Techniques for crafting effective visual query prompts. If the user provides a specific query, use it as-is — suggest enhancements only.
| Task | Template |
|------|----------|
| General description | Describe this image in detail: subjects, environment, lighting, mood, and any text visible. |
| Structured extraction | Extract all information from this [document/receipt/form]. Return as JSON: {"field": "value", ...}. Use null for unclear fields. |
| Chart analysis | Analyze this chart step by step: 1) chart type, 2) axes/labels, 3) key data points, 4) trends, 5) conclusions. Cite specific numbers. |
| Multi-image comparison | Compare these N images across: [composition, color, subject, quality]. Present as a comparison table. |
| Visual reasoning | Solve step by step. Show your complete reasoning before the final answer. |
| OCR | Extract all text from this image. Return as [plain text / markdown table / JSON]. |
| Document parsing | Parse this document into structured data following this schema: [schema]. Preserve original language. |
| Video summary | Summarize this video: key events in chronological order, main subjects, and overall narrative. |
| Scenario | enable_thinking | Model |
|----------|:-:|-------|
| Simple "what is this?" | false | qwen3-vl-flash |
| Detailed analysis | true (default) | qwen3.6-plus |
| Math / logic from images | always on | qvq-max (streaming) |
| OCR extraction | N/A | qwen-vl-ocr |
| Precise localization / 3D | optional | qwen3-vl-plus |
Be specific about dimensions: Instead of "describe this image", specify what aspects matter:
Describe this product photo focusing on: material and texture, color accuracy,
packaging design quality, and brand visibility. Rate each aspect 1-5.

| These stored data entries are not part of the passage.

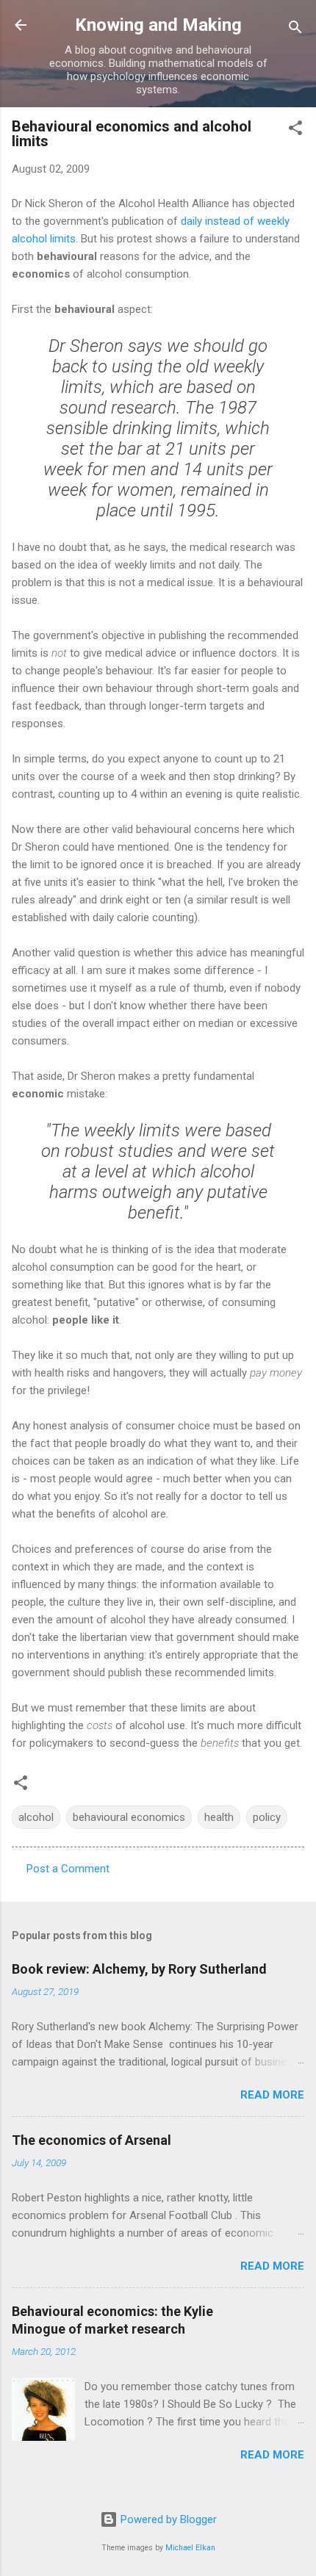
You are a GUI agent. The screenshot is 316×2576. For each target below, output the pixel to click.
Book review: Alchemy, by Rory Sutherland (139, 1969)
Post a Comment (67, 1868)
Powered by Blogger (167, 2519)
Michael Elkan (190, 2547)
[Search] (295, 29)
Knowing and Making (158, 25)
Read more (272, 2094)
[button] (295, 130)
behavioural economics (129, 1817)
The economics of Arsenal (91, 2140)
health (219, 1817)
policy (267, 1817)
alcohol (36, 1817)
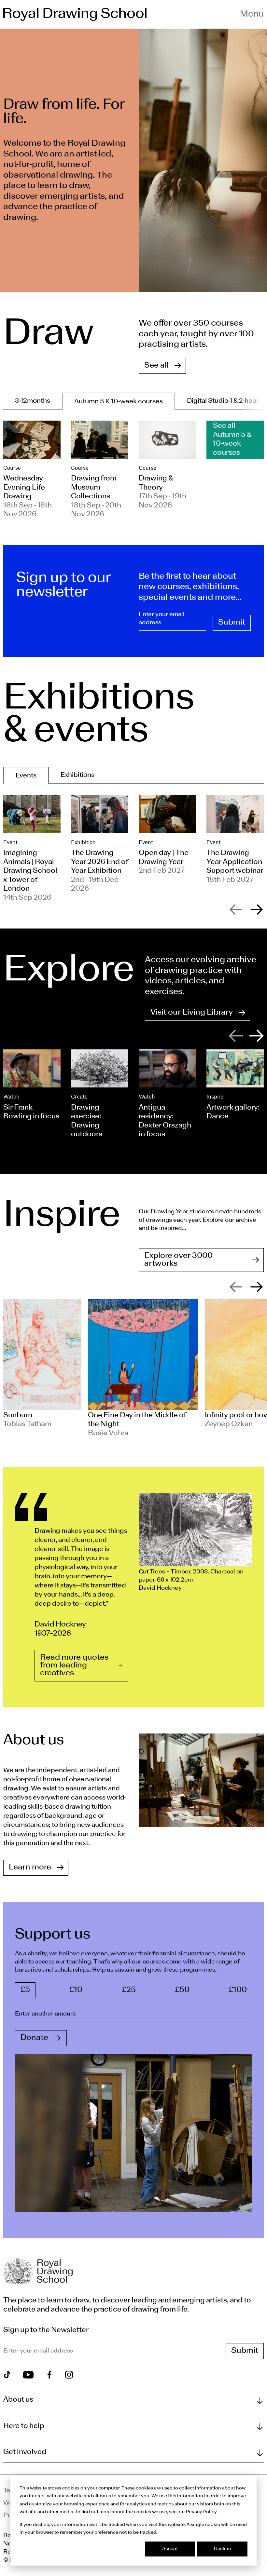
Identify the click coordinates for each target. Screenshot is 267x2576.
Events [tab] (26, 776)
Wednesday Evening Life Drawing (24, 487)
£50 (182, 1990)
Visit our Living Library (191, 1012)
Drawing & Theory (156, 483)
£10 (75, 1990)
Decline (222, 2549)
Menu (252, 14)
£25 (129, 1990)
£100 (238, 1990)
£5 (25, 1990)
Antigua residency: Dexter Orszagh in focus (165, 1121)
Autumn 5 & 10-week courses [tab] (118, 402)
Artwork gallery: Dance (233, 1112)
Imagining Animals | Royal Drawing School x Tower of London (30, 871)
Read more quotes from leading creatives (74, 1665)
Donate (34, 2038)
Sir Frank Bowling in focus (31, 1112)
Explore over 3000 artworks (178, 1259)
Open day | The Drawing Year (164, 857)
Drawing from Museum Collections (94, 487)
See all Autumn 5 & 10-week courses (232, 439)
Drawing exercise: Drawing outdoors (86, 1121)
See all (156, 365)
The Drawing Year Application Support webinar (234, 862)
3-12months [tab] (32, 401)
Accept (170, 2549)
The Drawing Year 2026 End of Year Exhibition (99, 862)
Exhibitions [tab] (77, 775)
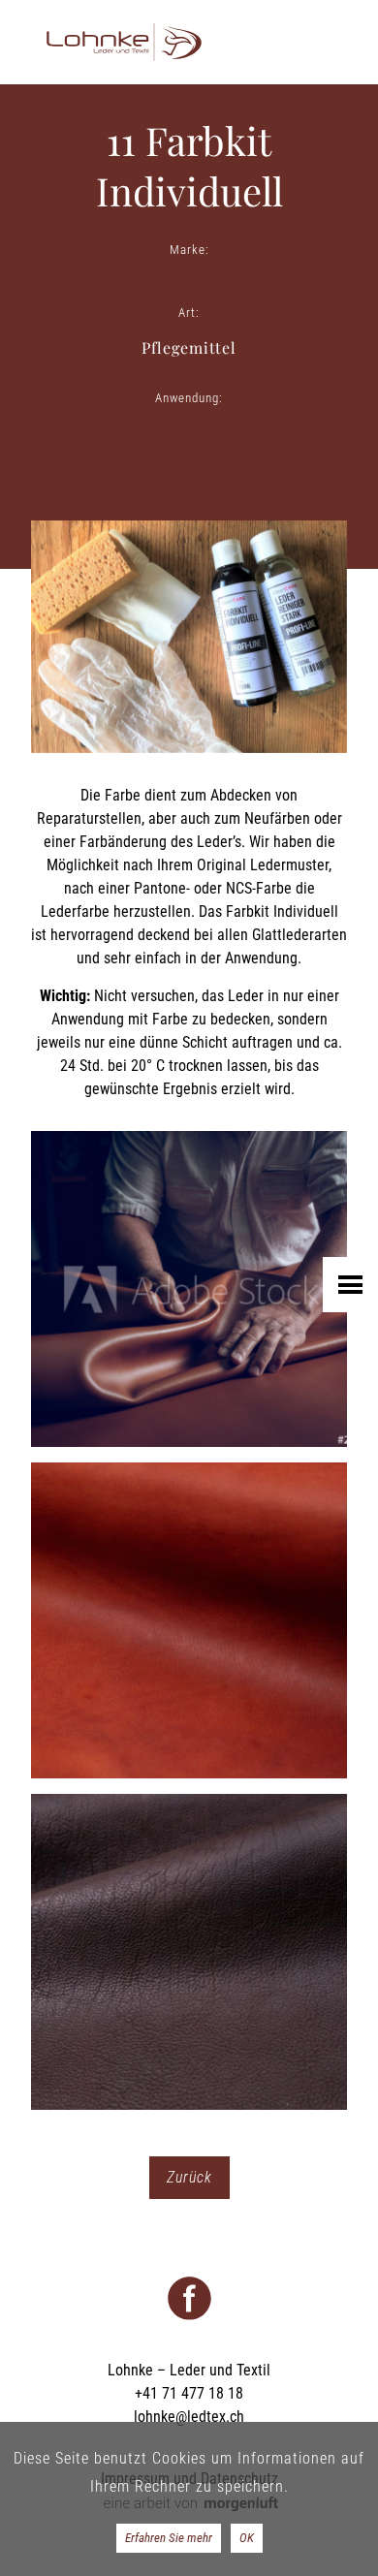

Request structured output: For downstream processing, specify the format:
Analyze this screenshot. Return JSON:
{"app_name": "", "ui_elements": [], "layout_issues": [], "accessibility_score": 0-10}
Multi-image with roles: When comparing, assign roles:
Image 1 is the original design. Image 2 is the implemented version.
List all visual discrepancies between design and implementation.